As for the Jews, he gives them almost cosmic significance, explaining that their dominance was secured by their vast learning and the imposition of their revelation on other peoples. He finds it “depressing” to think that the Christian Church is built on Jewish revelation and says (this is not in Life) that “it is from this awareness that I fight against this enemy”—a phrase that could have been taken from Carl Schmitt’s writings on the Jew as civilizational enemy. Eichmann comes through as a classic pro-Zionist anti-Semite, “fascinated” with Judaism—he claimed, falsely, to have learned Hebrew from Benjamin Murmelstein in Vienna—and “passionately” devoted to finding them a new homeland.

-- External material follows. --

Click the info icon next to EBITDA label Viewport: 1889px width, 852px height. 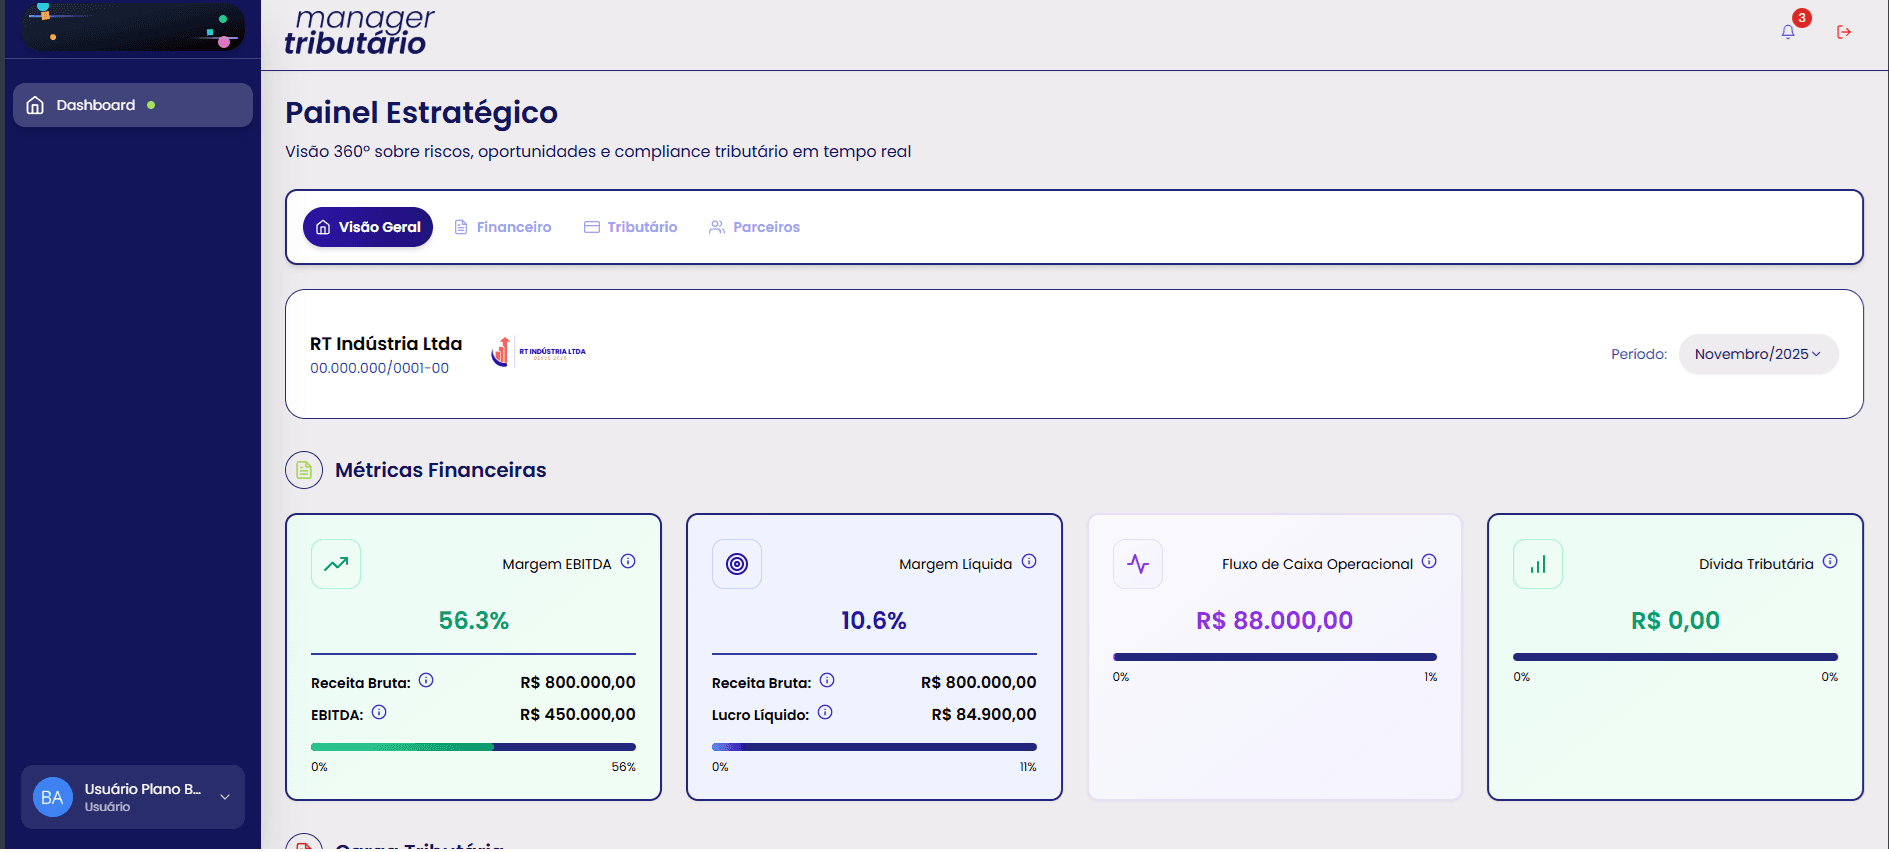coord(379,713)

So long as they were driven, by any means necessary, from their current one.

And now, why for me that was fascination.

The concept that Eichmann expresses, that it was the Judaism of the Jews that provided a religious ethic which undermined the code of behavior which he, and his fellow Nazis, sought, that our religion and culture, in its ‘weakness’, as it were, corrupted what the non-Jewish philosophy of life should be, is reflected in the poems of Uri Tzvi Greenberg published in the volume of collected poems on the Holocaust, Rehovot HaNahar (Streets of the River), that appeared in 1951.

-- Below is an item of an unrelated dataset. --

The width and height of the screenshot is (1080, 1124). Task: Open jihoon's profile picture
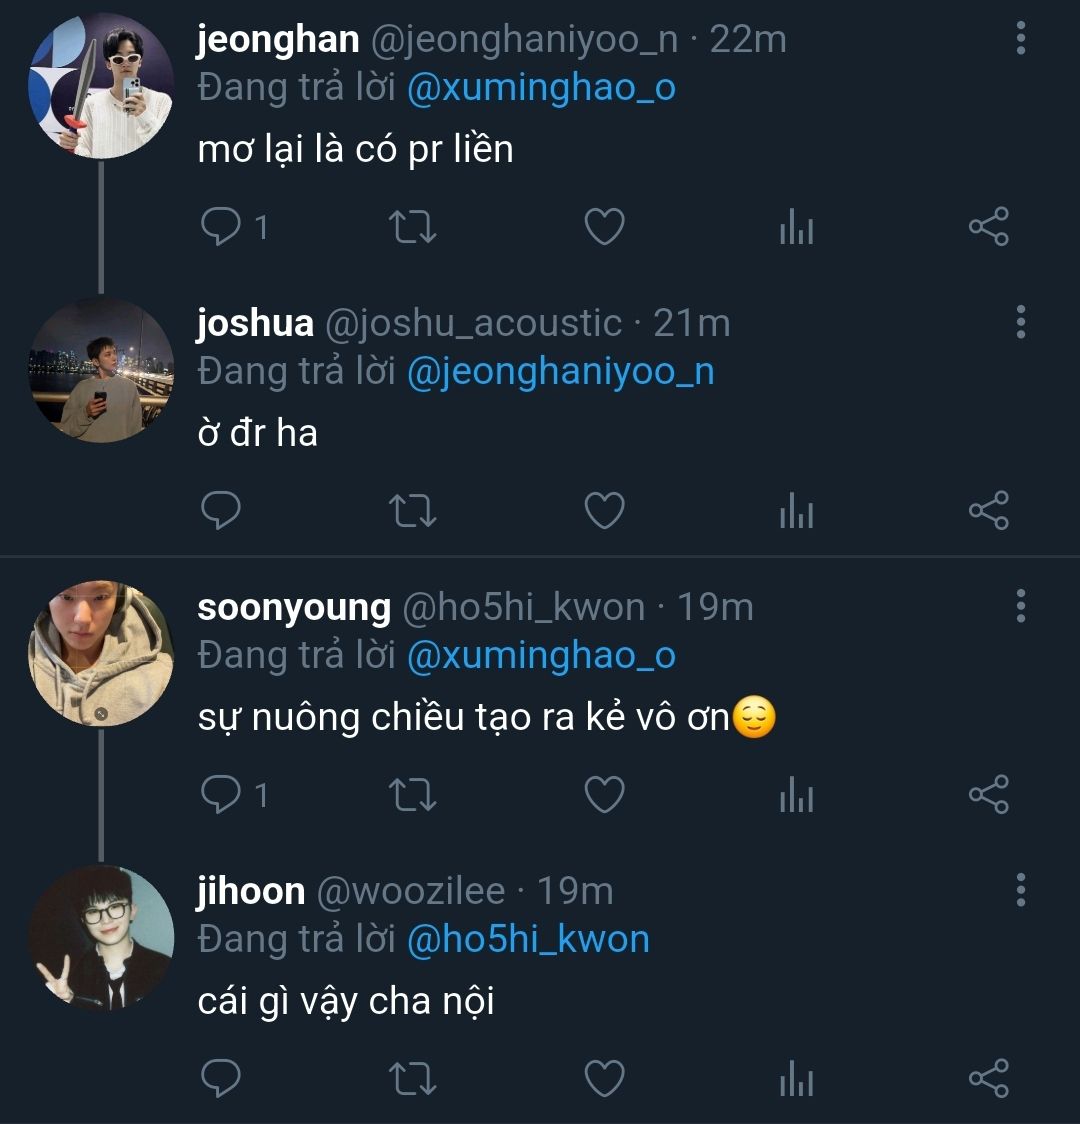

In the poem Shir HaPanim HaKadosh: Acheinu Kol Bet Yisrael (The Holy Poem of the Faces: Our Brothers All of the House of Israel), pages 187 – 194, which originally appeared in September 1946, Greenberg asks in a multi-repeated one line refrain


Eich lo yist’munu goyim…
(“How could the non-Jews but not hate us?”)



And he bases this presumption on the fact that Jews provided the example and the standard for much of what the non-Jews inherited in their own rituals, beliefs, morals and restrictive limitations.


“The shining candelabrum that we lit in the Temple on Mount Moriah
Is that which is burning in their halls and huts;
And had it been extinguished, their souls would have been darkened, as the soul
Of their ancient elder and of the soul of the beast in their forest - -
And this they well know, they truly do!
How could the non-Jews but not hate us?”


He highlights Jewish successes in the realm of morals and spiritual achievements and each theme ends with that refrain.


In another poem, on page 32, entitled “The Poem of Avraham’s Race”, he treats his theme as one in which we liberated mankind from idolatry and slavery but nevertheless, we were not congratulated:


“From the day we overcame the nature of fire and water
And we left them behind joyfully for freedom and majesty,
The fire follows right after us: to grab us amidst the straits;
And the water is behind us: to drown us.
From the day we smashed the idols of wood and stone
And we taught that there is a God who creates all creation –
The wood of the non-Jews lies upon us in its death-shadow,
And every stone is angry at us for they do not wish to be a
Foundation for our house.
And from the day that the idolaters from the generation of Avram
Until the generation of the Cross
That received from us the knowledge of the One God alone,
That cannot be grasped in physical form
We have not known any refuge from the non-Jews’ anger;
Their blood cries out so for their ancient idol…
And in their sub-consciousness, in moments of the weakness of longing,
They come to us – to the Hebrew well
For they have no prayers of their own in their mouths,
Not on a festive day or one of mourning
Not when they crown their king or when they bury him,
Not on a day celebrating heroism or one after a battle campaign,
On land or sea,
Other than our prayers.
From our king, David,
Come the lips
In the choirs
Selah and Hallelujah and Amen – “


^

5 comments:

Red Cow said...

Sorry, we got the underlying connection- but why should the nations of the world hate us for bringing them good things?
It sounds like they do want the goodness of the Torah- but at the same time some might resent it.

YMedad said...

Why?

Because they do not, in his opinion, what to be saddled with ethics and morality but, like children, don't want to be told by parents to clean up and stop playing around.